## Task item:
From the first line of the entries below through the line bearing "Given: Like the post with the heart icon", write out each line exactly. Omit pictures.

Extracted records START

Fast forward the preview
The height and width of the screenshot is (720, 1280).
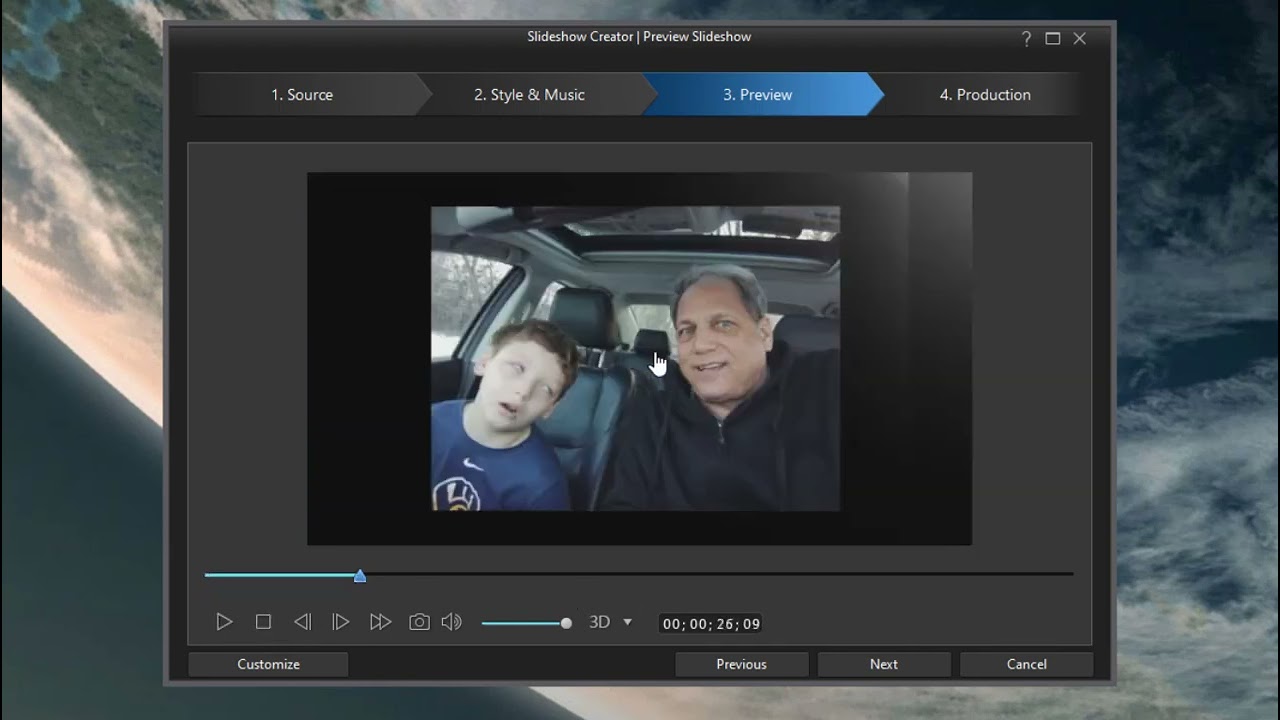coord(380,622)
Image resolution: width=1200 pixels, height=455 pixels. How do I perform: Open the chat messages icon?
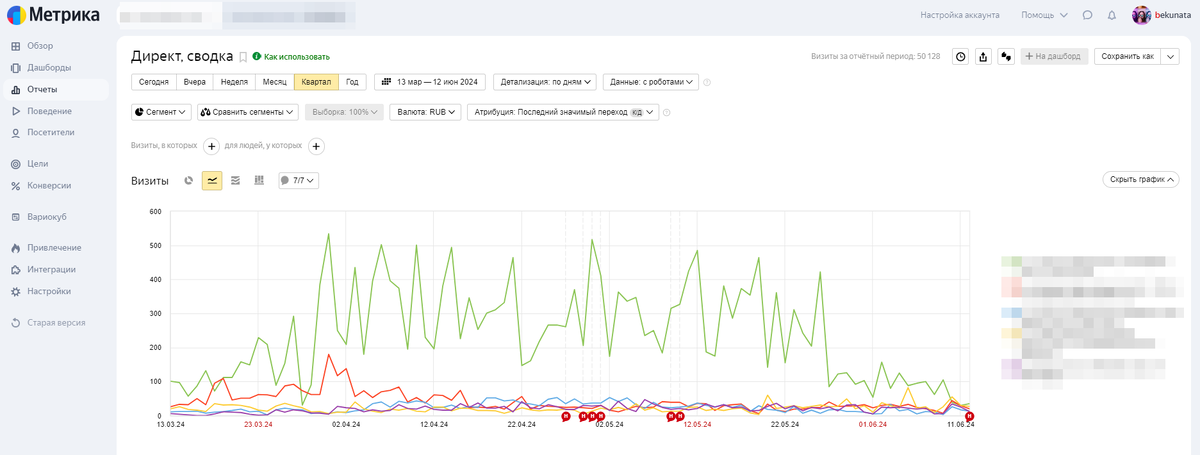pos(1088,15)
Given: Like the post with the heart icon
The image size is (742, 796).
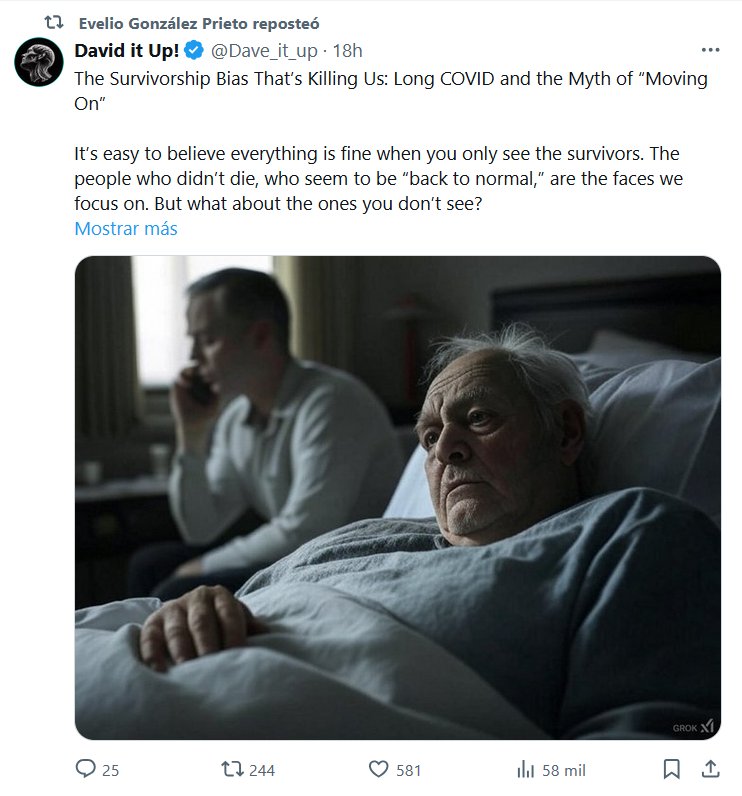Looking at the screenshot, I should (x=378, y=769).
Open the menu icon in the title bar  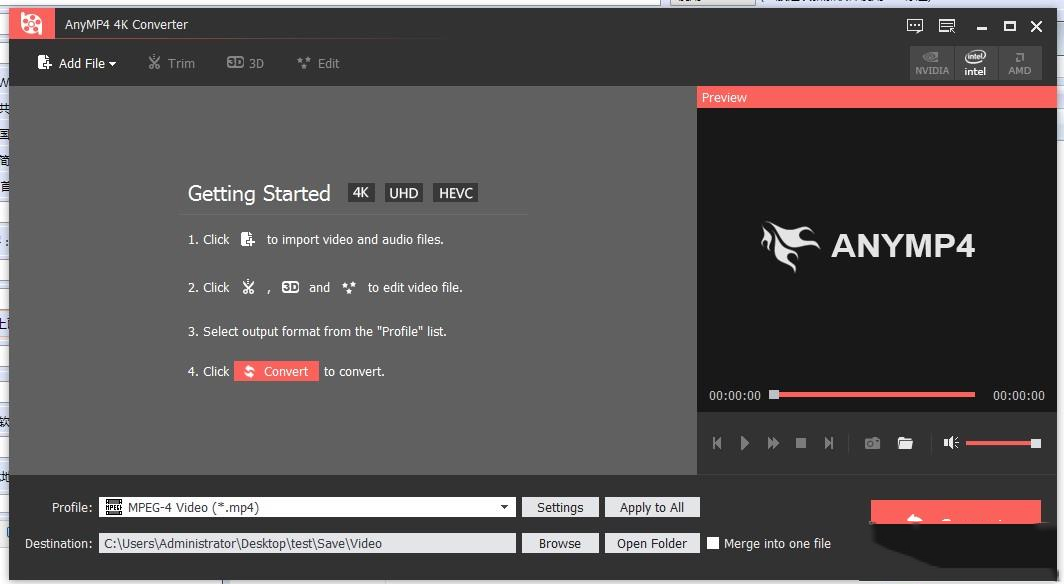point(947,25)
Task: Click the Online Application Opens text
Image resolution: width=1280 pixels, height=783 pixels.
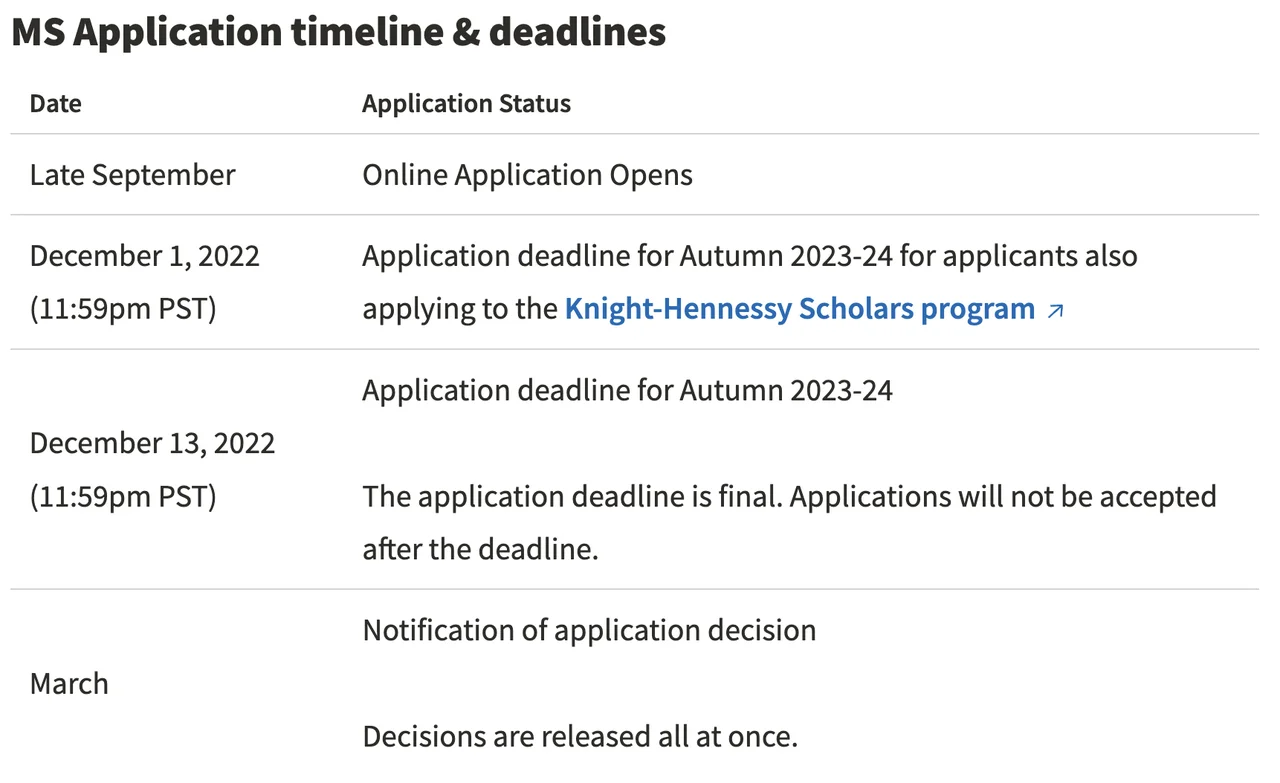Action: click(527, 175)
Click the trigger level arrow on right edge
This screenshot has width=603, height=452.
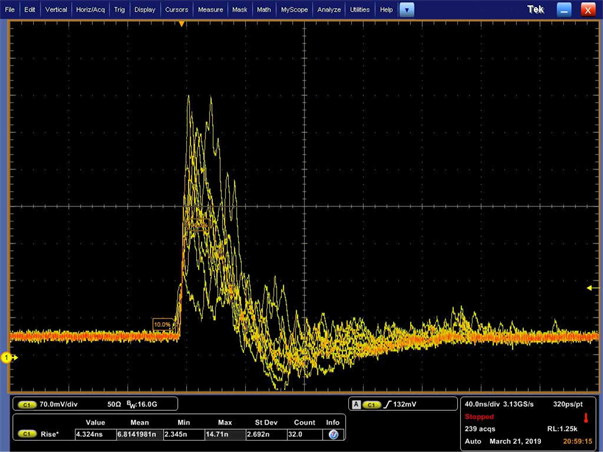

Extracted records END

## Result of this task:
Fast forward the preview
The height and width of the screenshot is (720, 1280).
coord(380,622)
Image resolution: width=1200 pixels, height=455 pixels. How do I perform: Open the chat messages icon?
pos(1088,15)
Given: Like the post with the heart icon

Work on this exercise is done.